School calendar hasn’t changed, officials say |

School calendar hasn’t changed, officials say

The Aspen School District’s calendar committee is trying to clarify the future of the local school year, based on a “misrepresentation” of plans printed Tuesday in The Aspen Daily News.

The article reported that the school year would eventually start a month earlier and wouldn’t include a spring break. But committee officials said Wednesday this is just one option for the school year, and no decision was made by the school board.

Susan McKinney, chair of the calendar committee and head of the high school math department, spoke to the board on Tuesday night to discuss several possible calendars.

According to district Superintendent Tom Farrell, who also serves on the calendar committee, McKinney presented three sample calendars to the school board: one based only on academic needs, one built around the needs of parents in the community, and one based on a compromise of the first two samples.

“She wanted to get direction from the board, to say, ‘What direction do you want us to go in?'” Farrell said. “The board told us to meet the needs of parents to the best of our abilities, but to make the calendar academically sound.”

McKinney said she received several calls from teachers and parents on Wednesday, based on what she said was “misrepresentation” in the newspaper article, and she tried to clear things up.

“None of these calendars [presented] were up for adoption ? none of these were even a proposal of what we want,” she said. “And nobody ever said we wouldn’t have a spring break. That was never an intention. We said spring break couldn’t be in April because it would interfere with academics.”

The calendar based solely on academic interests was the sample that included an Aug. 6 start date, in order to end first semester before winter break. The calendar looking at parents’ interests included a fall break in October and a spring break in March.

Parents have often asked the school board to alter when students receive breaks, saying school breaks conflict with large number of visitors flooding Aspen and parents are often to busy at resort-related jobs to be with their children.

The “community interest” calendar also works to accommodate the Music Associates of Aspen, which uses the middle school for teaching.

A third calendar was presented as a compromise. It included starting school on Aug. 18, a weeklong break in October, a short Thanksgiving break and a two-week recess for the holidays. The first semester would end around the third week of January, and then a spring break would be held in late March. School would end around June 4.

“It was just a discussion ? there has not been a decision made,” said school board member Jill Uris. “They just wanted to get the general feel of what we think about the calendar. The board said academics are the more important reason to make a calendar, but we’re also very aware of the community’s needs.”

Farrell said he would never support a calendar based only on academics and nothing else.
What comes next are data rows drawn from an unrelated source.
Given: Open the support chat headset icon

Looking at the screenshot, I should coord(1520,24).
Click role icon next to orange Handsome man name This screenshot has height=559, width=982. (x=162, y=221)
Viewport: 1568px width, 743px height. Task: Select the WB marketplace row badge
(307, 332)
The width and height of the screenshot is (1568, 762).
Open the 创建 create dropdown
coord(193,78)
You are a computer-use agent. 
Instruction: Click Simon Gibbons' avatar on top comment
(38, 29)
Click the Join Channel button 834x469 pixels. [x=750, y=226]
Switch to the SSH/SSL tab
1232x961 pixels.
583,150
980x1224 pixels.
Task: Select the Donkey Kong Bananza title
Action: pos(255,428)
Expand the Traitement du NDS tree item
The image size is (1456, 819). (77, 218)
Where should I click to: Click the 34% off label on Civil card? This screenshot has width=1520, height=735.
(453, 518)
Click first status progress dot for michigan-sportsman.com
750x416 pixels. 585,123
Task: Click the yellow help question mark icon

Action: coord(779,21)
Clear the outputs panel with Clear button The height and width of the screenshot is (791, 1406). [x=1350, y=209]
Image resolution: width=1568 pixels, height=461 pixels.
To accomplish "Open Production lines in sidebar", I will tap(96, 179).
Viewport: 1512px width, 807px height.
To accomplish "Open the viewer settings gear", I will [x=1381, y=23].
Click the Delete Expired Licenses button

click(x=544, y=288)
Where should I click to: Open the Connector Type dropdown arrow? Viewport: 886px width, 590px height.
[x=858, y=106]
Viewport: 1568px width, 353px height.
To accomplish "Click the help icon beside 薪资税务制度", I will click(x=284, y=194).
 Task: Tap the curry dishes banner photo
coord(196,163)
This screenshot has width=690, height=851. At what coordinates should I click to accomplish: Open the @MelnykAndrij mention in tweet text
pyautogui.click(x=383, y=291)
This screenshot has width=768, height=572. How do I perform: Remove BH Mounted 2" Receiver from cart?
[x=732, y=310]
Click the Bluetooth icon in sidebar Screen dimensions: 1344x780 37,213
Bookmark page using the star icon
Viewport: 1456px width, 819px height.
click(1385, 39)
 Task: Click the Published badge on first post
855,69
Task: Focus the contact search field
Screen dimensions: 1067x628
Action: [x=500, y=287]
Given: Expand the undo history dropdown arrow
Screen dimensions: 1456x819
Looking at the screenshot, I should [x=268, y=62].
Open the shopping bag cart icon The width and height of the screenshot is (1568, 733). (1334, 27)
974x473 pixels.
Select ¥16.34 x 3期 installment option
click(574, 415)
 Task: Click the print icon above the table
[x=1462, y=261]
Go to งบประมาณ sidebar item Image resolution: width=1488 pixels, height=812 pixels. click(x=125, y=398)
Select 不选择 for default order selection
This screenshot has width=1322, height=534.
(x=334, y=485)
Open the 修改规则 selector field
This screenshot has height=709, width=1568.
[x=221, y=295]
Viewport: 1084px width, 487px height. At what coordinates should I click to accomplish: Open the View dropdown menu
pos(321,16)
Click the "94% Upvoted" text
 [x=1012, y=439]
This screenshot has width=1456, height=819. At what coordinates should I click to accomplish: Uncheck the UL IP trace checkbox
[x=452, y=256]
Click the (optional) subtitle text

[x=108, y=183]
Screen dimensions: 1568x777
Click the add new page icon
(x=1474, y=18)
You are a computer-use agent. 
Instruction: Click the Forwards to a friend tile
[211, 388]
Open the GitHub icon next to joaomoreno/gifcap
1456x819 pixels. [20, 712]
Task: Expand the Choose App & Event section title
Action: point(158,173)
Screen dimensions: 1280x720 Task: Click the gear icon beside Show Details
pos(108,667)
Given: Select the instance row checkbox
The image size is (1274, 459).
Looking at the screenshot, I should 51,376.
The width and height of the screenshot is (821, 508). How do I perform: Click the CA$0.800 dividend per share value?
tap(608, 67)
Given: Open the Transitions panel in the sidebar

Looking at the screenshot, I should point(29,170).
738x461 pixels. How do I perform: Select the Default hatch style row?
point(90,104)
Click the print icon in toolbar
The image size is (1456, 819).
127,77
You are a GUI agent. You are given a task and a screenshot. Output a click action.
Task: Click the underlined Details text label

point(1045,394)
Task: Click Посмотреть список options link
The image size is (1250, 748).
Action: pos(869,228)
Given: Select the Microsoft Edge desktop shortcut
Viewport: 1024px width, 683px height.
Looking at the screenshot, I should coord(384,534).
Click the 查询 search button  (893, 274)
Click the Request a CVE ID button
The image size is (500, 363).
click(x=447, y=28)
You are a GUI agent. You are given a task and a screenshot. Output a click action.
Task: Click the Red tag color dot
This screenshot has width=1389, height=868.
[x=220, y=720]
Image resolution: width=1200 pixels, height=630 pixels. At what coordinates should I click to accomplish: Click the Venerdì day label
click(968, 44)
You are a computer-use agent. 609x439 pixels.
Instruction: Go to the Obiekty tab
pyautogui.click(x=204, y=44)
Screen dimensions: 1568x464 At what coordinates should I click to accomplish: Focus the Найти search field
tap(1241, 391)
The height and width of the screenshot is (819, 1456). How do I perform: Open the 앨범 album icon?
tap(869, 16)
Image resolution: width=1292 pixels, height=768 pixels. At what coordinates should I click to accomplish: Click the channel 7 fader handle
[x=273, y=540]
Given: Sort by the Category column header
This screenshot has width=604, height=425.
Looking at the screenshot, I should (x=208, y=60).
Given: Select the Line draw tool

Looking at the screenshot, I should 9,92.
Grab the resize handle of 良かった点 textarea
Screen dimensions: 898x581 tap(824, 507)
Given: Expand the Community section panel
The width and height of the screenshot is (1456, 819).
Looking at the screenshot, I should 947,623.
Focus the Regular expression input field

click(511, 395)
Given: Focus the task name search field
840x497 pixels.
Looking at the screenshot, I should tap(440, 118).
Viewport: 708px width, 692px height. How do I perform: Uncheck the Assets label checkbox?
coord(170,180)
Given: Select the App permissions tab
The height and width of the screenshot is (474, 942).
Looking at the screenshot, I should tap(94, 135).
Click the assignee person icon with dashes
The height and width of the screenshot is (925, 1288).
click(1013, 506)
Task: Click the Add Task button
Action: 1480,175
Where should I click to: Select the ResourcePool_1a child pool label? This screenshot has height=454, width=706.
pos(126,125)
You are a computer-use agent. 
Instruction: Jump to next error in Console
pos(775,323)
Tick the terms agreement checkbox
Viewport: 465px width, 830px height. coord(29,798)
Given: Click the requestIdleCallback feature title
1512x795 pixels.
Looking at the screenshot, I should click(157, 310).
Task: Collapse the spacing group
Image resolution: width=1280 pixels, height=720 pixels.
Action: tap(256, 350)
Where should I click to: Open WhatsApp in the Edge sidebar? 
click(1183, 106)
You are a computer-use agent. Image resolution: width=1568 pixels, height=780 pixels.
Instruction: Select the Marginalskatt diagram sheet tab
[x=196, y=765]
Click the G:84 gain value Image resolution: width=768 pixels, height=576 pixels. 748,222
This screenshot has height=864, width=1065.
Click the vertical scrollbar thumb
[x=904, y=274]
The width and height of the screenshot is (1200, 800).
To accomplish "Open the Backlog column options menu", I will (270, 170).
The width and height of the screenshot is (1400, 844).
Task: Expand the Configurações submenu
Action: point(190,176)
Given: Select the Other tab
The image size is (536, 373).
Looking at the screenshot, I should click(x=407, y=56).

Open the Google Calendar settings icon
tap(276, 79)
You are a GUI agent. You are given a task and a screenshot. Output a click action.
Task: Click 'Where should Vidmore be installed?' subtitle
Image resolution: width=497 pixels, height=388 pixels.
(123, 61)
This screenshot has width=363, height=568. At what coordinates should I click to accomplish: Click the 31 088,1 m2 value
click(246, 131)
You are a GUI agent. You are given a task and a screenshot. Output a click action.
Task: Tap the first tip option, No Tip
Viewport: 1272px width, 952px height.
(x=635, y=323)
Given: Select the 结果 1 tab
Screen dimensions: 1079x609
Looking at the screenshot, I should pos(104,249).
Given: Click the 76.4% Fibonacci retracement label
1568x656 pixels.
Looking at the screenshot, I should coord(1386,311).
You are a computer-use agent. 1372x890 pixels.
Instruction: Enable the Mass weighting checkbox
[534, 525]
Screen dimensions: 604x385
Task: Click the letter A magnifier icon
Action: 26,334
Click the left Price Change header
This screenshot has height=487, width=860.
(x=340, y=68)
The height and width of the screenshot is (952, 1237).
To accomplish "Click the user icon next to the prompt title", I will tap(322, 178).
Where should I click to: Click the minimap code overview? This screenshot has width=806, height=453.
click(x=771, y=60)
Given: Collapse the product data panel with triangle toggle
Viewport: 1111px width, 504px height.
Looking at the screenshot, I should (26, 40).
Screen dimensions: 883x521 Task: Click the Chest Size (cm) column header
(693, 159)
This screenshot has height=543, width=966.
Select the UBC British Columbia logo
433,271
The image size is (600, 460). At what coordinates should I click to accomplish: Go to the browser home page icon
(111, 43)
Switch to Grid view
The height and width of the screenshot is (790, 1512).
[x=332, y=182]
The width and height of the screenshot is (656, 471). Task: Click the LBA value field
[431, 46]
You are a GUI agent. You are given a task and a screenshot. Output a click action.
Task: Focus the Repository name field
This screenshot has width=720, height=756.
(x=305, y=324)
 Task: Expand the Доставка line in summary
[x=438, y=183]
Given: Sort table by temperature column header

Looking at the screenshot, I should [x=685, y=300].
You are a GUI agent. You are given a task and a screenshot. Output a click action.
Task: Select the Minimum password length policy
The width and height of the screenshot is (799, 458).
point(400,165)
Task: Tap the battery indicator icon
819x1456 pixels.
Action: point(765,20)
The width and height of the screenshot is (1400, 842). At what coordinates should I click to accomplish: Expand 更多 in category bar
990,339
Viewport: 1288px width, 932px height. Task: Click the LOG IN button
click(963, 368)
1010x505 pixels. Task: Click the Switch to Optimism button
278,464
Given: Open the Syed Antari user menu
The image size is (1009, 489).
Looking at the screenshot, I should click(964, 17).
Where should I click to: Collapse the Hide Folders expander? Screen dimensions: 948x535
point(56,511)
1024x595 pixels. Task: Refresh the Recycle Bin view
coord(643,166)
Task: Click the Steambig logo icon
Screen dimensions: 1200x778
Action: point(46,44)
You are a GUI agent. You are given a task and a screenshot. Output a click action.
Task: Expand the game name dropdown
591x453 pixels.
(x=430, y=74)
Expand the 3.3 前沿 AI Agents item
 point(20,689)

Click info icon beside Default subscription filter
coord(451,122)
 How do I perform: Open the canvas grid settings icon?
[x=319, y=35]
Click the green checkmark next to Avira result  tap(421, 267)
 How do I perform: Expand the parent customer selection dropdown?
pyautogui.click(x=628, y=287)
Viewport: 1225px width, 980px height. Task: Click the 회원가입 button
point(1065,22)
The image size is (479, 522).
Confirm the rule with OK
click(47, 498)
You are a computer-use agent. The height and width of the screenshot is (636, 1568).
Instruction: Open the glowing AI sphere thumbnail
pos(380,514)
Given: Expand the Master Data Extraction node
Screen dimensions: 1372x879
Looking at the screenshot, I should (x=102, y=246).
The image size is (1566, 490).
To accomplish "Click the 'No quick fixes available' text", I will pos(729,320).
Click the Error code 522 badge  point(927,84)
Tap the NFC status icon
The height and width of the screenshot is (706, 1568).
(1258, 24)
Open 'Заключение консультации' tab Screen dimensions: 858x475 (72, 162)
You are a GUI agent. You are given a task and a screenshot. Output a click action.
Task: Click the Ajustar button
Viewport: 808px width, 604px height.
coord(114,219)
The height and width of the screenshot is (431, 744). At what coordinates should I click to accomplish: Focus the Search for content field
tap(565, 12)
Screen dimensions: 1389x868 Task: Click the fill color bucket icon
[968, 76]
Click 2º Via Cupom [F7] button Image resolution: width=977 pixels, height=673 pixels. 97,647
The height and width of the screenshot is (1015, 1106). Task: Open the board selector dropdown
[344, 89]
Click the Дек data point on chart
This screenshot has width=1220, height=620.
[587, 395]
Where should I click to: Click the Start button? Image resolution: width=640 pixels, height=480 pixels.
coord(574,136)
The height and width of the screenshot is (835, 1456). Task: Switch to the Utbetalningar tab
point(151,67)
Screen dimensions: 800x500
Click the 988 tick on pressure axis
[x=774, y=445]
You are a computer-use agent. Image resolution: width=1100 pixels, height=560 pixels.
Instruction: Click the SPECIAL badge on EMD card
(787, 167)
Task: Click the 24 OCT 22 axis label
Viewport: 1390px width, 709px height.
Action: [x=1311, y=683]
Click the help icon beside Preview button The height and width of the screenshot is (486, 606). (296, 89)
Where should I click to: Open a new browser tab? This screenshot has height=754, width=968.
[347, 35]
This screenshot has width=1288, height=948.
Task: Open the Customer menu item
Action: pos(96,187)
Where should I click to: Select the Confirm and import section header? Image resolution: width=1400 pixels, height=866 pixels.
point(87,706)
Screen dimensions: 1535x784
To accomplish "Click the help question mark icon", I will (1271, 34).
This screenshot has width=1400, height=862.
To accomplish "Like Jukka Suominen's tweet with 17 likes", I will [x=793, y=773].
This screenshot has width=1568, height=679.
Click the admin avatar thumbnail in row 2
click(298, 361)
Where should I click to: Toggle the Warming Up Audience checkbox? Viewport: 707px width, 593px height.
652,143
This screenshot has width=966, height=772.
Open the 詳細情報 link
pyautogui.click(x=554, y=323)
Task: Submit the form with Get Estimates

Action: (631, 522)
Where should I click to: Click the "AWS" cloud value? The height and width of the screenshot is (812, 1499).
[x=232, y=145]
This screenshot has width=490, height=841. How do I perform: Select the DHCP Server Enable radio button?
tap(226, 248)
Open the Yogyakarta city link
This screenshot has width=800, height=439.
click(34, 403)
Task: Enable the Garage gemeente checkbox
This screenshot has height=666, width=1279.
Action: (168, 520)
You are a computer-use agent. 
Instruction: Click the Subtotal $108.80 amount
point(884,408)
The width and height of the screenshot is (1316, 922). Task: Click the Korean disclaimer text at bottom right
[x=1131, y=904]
“Academic achievement is important to me, but I don’t think you can base a calendar on any set testing program ? you just can’t do that,” Farrell said. “When you look at a calendar on the surface, there’s no way you could realize how many people are affected by changes, like the International Baccalaureate tests or athletics. Having spring break the last week in April might be the best for parents, but that’s the week the International Baccalaureate tests start.

“There are so many different issues you have to take a look at, and it has to be in the best interest of all the students.”

McKinney and Farrell said the calendar committee will hold more meetings and try to finalize a proposal for the school board. They expect to be able to present a final calendar proposal to the school board at its February meeting.

The committee comprises two parents, one teacher from each school, the high school athletic director and Farrell.